Q: Is a person liable for anything if they give a known alcoholic a car and they kill someone?
Person has been to rehab and sober houses 30 plus times that i know of.
Not necessarily just because the driver is a known alcoholic, but whether the driver is known to the owner of the vehicle as an incompetent or reckless driver and there is a record to prove it. Of course alcohol could play a big part of that, but it's a case by case fact intensive analysis. I would need more facts of course to determine whether I think a judge or jury would find the owner of a vehicle liable in a scenario like this. What you're referring to is called negligent entrustment. Under the doctrine of negligent entrustment, the owner of a vehicle who knowingly allows an unlicensed, incompetent, or reckless driver to operate the vehicle is liable for an injury caused by the driver. The owner is held liable for the owner’s own negligence in entrusting the vehicle rather than for the negligence of the driver. A plaintiff would have to prove to the judge or jury the following elements by a preponderance of the evidence to find the owner liable: (1) entrustment of a vehicle by the owner; (2) to an unlicensed, incompetent, or reckless driver; (3) who the owner knew or should have known to be unlicensed, incompetent, or reckless; (4) who was negligent on the occasion in question; (5) and whose negligence proximately caused the accident. Again, alcohol could play a big part in the driver being known to the owner as an incompetent and/or reckless driver. However, being an alcoholic alone is not sufficient to establish liability.

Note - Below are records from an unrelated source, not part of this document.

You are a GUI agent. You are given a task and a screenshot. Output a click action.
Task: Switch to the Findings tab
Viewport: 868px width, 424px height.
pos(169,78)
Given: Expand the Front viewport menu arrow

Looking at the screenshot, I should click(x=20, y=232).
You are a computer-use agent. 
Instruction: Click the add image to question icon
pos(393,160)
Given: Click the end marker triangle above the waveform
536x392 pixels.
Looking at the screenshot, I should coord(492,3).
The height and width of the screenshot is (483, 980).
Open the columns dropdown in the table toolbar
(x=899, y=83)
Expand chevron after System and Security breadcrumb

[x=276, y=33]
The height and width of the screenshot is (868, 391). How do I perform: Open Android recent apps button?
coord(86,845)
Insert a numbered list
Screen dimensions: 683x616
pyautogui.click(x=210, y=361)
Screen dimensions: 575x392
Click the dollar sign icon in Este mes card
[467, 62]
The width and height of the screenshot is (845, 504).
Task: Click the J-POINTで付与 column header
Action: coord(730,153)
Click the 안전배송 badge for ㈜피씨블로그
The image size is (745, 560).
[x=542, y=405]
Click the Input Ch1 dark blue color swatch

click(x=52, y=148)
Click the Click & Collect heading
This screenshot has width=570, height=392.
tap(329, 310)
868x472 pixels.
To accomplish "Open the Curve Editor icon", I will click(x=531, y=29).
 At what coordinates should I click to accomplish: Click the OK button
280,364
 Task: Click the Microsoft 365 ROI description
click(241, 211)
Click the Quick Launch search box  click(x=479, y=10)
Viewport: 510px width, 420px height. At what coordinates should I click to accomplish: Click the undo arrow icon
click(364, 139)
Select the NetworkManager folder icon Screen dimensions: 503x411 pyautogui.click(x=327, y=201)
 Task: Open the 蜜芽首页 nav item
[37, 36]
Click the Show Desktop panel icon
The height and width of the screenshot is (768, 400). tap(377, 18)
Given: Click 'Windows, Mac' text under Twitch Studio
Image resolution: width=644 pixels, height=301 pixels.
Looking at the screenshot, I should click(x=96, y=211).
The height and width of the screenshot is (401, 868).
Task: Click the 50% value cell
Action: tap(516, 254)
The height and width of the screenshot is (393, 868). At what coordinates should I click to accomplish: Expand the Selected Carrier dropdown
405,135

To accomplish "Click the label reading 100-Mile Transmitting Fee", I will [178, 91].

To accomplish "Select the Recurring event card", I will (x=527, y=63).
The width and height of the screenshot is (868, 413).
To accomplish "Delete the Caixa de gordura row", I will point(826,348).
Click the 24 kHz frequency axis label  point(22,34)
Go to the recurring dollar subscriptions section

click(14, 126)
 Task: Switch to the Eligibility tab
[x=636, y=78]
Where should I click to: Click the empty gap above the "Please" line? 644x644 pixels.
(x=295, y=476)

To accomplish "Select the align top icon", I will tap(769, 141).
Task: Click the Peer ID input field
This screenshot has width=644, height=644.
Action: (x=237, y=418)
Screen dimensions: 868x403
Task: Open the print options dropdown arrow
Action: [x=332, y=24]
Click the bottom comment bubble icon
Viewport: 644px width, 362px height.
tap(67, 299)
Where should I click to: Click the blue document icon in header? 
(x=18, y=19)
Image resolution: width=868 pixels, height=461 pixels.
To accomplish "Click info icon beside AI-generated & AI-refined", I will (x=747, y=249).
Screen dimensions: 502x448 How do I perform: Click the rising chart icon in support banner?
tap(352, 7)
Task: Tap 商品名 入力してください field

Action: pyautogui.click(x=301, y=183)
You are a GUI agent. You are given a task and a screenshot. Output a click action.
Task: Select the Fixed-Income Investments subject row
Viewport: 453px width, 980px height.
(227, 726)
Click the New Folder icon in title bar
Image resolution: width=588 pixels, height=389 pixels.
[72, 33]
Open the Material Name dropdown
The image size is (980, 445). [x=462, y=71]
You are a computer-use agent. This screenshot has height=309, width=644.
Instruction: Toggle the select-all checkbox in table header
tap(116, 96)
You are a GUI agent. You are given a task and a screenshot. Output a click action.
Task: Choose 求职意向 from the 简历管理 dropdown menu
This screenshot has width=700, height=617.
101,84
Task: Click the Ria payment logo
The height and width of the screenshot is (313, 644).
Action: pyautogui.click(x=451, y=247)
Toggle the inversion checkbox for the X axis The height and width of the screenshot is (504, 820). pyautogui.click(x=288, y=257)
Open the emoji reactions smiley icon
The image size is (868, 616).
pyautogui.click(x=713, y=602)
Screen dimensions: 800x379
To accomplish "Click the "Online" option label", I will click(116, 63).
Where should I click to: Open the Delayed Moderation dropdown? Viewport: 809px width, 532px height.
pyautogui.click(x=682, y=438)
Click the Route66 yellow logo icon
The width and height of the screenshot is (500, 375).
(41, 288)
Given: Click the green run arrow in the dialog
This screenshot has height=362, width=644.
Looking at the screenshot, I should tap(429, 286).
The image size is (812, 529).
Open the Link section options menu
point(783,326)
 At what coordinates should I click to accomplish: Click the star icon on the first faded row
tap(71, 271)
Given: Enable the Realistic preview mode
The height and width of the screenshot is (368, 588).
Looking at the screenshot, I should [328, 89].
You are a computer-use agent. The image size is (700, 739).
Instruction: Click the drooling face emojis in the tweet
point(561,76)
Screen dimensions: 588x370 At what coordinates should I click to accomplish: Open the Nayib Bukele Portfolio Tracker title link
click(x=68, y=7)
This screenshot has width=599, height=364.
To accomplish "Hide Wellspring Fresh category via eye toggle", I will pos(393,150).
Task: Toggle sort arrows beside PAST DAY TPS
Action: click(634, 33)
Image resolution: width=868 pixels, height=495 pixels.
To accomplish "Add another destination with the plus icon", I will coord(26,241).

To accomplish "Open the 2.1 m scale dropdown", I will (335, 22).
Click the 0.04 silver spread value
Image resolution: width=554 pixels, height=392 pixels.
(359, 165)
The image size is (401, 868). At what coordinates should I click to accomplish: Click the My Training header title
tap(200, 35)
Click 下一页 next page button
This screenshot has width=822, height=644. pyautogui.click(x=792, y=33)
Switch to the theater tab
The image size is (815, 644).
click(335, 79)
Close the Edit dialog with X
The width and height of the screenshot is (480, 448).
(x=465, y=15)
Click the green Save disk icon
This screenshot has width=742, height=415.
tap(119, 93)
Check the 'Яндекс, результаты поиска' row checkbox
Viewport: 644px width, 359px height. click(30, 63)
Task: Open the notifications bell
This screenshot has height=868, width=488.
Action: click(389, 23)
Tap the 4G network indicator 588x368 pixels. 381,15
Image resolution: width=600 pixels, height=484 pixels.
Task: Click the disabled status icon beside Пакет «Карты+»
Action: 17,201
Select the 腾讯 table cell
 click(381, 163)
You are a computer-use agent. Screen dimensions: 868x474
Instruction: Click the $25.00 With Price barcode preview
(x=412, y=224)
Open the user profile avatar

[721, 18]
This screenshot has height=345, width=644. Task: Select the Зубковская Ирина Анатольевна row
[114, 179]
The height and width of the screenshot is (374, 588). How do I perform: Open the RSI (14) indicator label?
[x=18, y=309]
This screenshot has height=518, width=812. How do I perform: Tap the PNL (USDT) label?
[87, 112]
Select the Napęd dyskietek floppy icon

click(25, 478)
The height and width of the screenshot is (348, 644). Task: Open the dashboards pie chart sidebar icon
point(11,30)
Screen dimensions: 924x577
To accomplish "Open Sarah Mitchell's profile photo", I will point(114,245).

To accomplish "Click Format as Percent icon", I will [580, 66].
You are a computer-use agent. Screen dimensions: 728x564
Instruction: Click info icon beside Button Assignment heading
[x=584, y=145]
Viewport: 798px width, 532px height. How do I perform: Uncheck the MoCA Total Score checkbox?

Of course, there are many different fact scenarious that could lead to no liability on the part of owner or liability of other potential defendants. Sometimes a bar can be held liable if certain criteria are established under the Texas Dram Shop Act.
A: you should contact a member of the Texas Trial Lawyers Assn for the County where the wreck happened. Possible there could also be a case against the car manufacturer, or others, so look for an attorney who also handles product liability litigation. They give free consultations.